Jadeando, miró su reloj. Se le hizo un nudo en el estómago. Pasaban tres minutos de las nueve.
Avanzó un paso por la terraza. Oyó una campanada.
Sonó fuerte y solemne. El rumor del tráfico quedó ahogado con la vibración y se elevó de nuevo al extinguirse esta. Conrad alzó los ojos y vio la torre del reloj.
Estaba justo frente a él, justo encima. Un esculpido bloque de mármol con la iluminada esfera mirándolo. Y, sobre la esfera, las grandes manecillas negras sobre los números romanos. Y la manecilla de las horas estaba en las nueve y la del minutero exactamente en las doce.
El reloj de la torre atrasaba.
Sonó la segunda campanada.
¡Llegaba a tiempo! ¡Llegaba a tiempo!
Entonces, mientras miraba, una negra silueta —la negra silueta de un hombre— pasó por detrás del iluminado reloj. Sonó la tercera campanada.
Conrad corrió hacia la torre del reloj.
Otra campanada. Conrad abrió la puerta y penetró en la oscuridad de la torre. Una estrecha espiral de escalones caracoleaba hacia la nada. El reloj dio la quinta campanada, que hizo temblar el aire del interior de la torre. Conrad se apoyó en la barandilla y empezó a subir.
Tiraba de su cuerpo más que subir, apretando los dientes para no sentir el dolor. Otra campanada. Tiraba de su pierna derecha, que parecía un bloque de cemento con un rayo atrapado en el interior. La séptima campanada. Se oía con más fuerza conforme ascendía. Se le metía en la cabeza, que le dolía.
Ni un minuto. Ni un segundo.
¡Llegaba a tiempo!, exclamó mentalmente. ¡Llegaba a tiempo!
Sólo le quedaba una vuelta. Ya veía el paso que conducía a la torre del reloj. Sonó la octava campanada. Ya estaba, ya estaba en el paso. Siguió avanzando.

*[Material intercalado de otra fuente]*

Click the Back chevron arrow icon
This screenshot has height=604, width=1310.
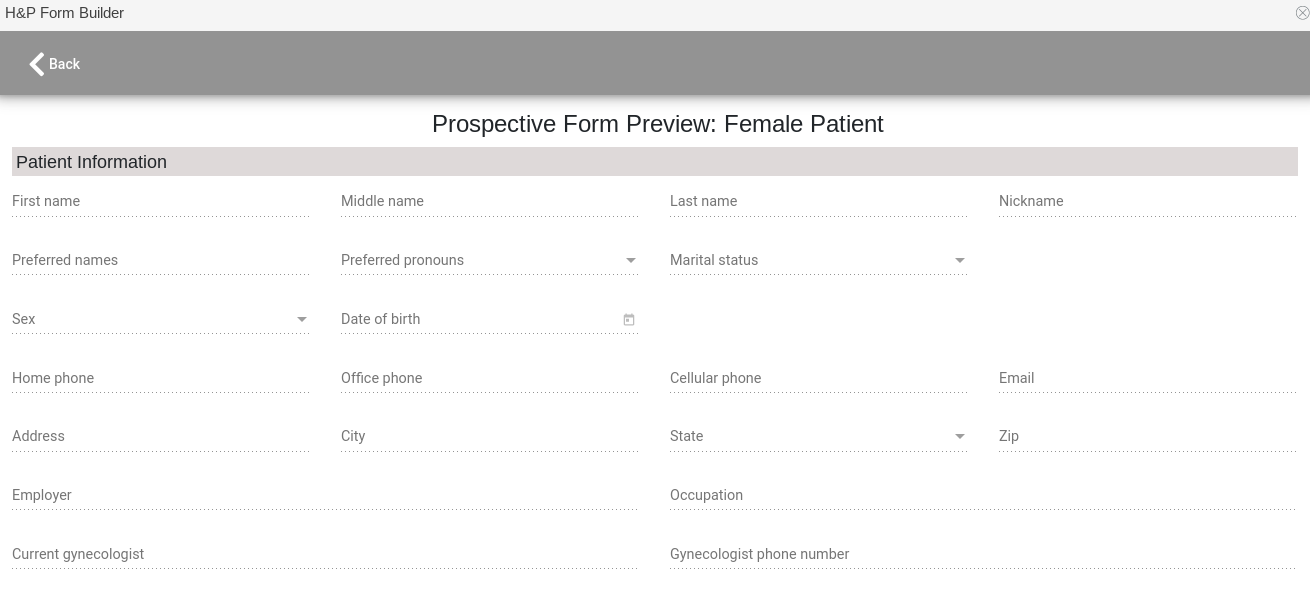tap(37, 64)
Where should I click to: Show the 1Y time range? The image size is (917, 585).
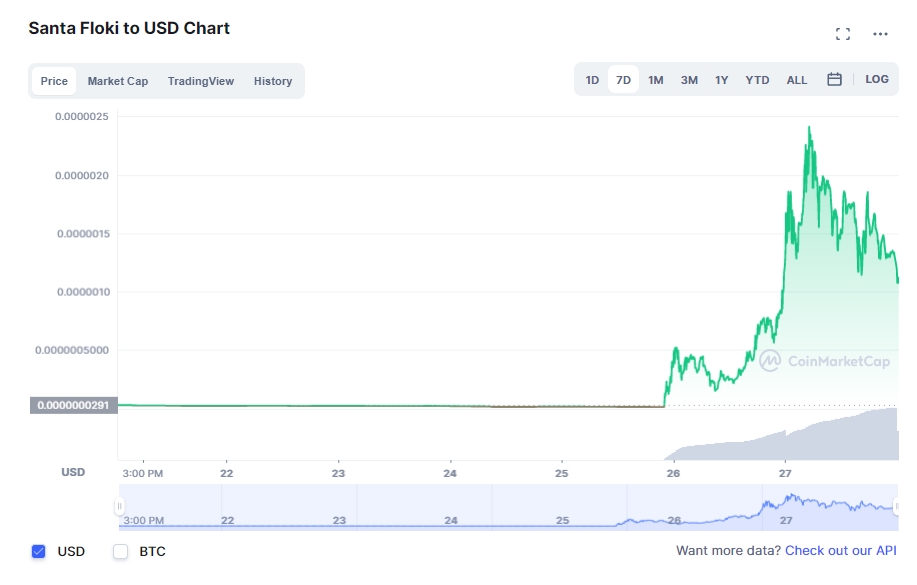tap(722, 80)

Allí, en el interior de la laberíntica cámara del mecanismo, la última campanada repicó en el aire como en los barrotes de una jaula. Conrad notó las vibraciones recorriendo todo su cuerpo. Las rojas nubes del crepúsculo irrumpieron en su campo de visión, reluciendo, flotando. Cerró el ojo derecho para ahuyentarlas. Lentamente, se extinguió el sonido de la última campanada. Conrad se quedó allí de pie, desmayadamente, jadeando. Frente a él, en el centro de la pequeña cámara, muelles, engranajes y volantes se movían, subiendo, bajando y girando en una maraña mecánica que emitía un zumbido y una sorda vibración. El eje que transmitía el movimiento a las manecillas del reloj giraba. La aguja del minutero rebasó la hora en punto con un clic y un breve zumbido.
Recortándose en el blanco de la esfera la sombra de un hombre asomó desde detrás del mecanismo.